** BRIEF **
Rewrite the lines from the one containing "Switch to the FlashScore browser tab" down to the one containing "point(130,24)", with "screenshot" switched to "screen capture" and everything else unchanged. Leave the pictures out.

>> START

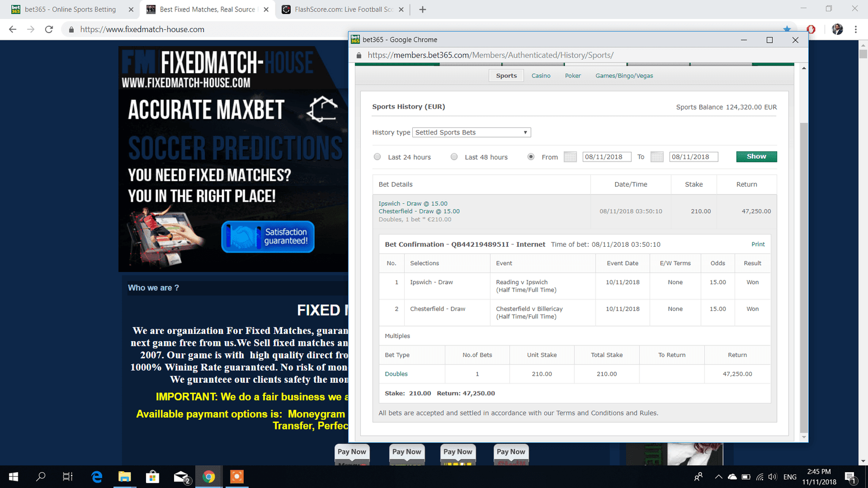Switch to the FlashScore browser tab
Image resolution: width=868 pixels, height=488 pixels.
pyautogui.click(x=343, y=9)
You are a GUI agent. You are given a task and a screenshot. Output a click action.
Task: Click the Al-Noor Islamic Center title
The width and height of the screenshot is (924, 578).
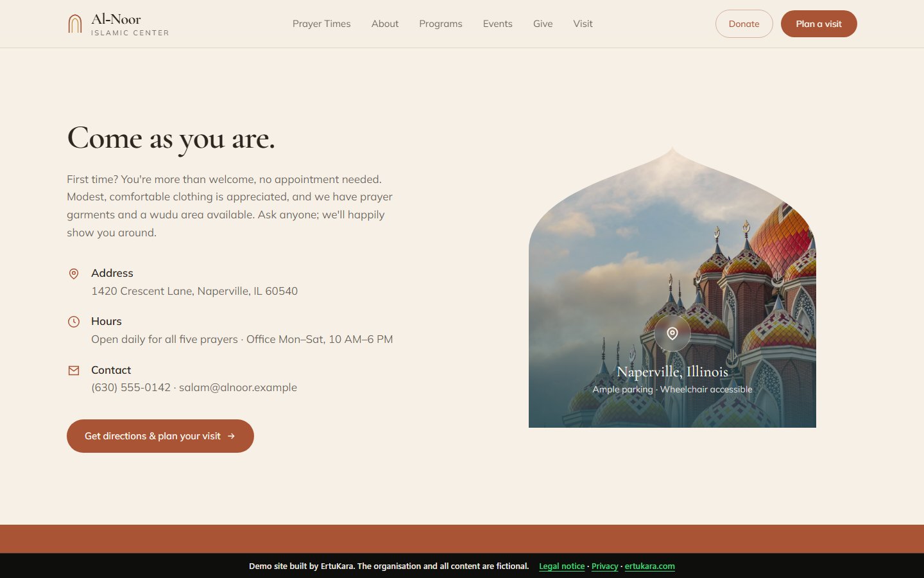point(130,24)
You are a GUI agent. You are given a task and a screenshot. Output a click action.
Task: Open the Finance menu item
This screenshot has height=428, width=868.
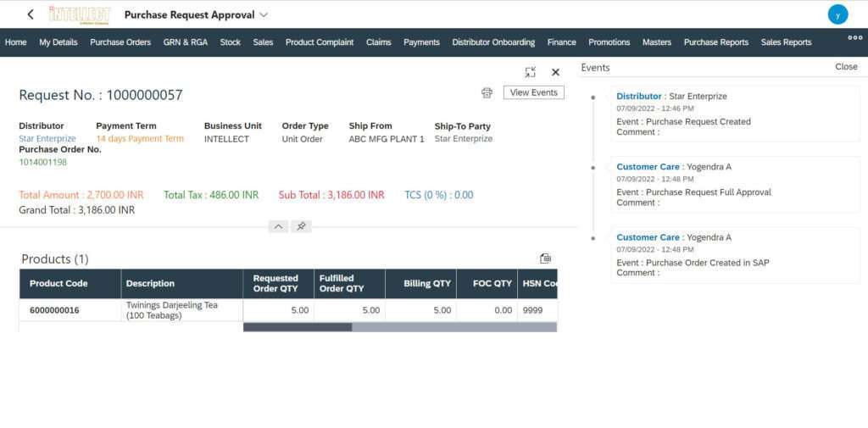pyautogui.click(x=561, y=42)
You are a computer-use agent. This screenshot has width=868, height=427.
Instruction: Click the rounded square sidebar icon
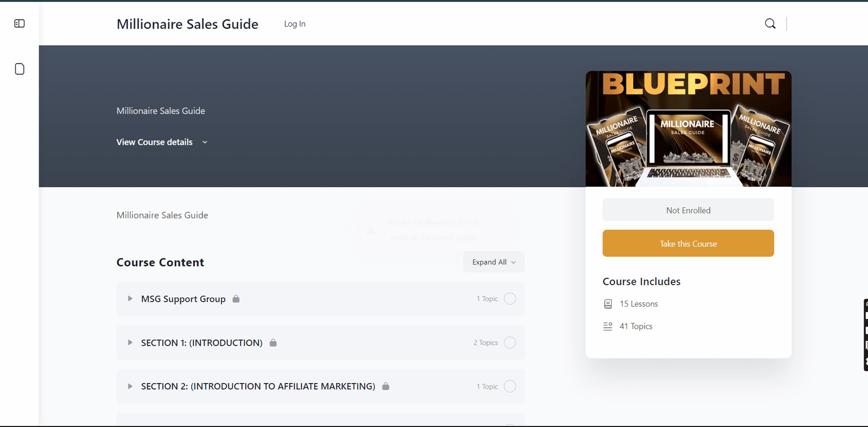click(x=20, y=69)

>> END
>> START

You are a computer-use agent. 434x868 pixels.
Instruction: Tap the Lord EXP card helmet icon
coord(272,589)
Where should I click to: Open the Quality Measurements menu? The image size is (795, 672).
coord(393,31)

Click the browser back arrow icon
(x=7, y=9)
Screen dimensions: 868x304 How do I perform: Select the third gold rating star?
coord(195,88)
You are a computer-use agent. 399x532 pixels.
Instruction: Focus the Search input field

>> END

** REPLY **
Switch to the FlashScore browser tab
Image resolution: width=868 pixels, height=488 pixels.
pyautogui.click(x=343, y=9)
You are a GUI agent. You are given a task and a screen capture. Output a click action.
Task: Click the Al-Noor Islamic Center title
The width and height of the screen capture is (924, 578).
point(130,24)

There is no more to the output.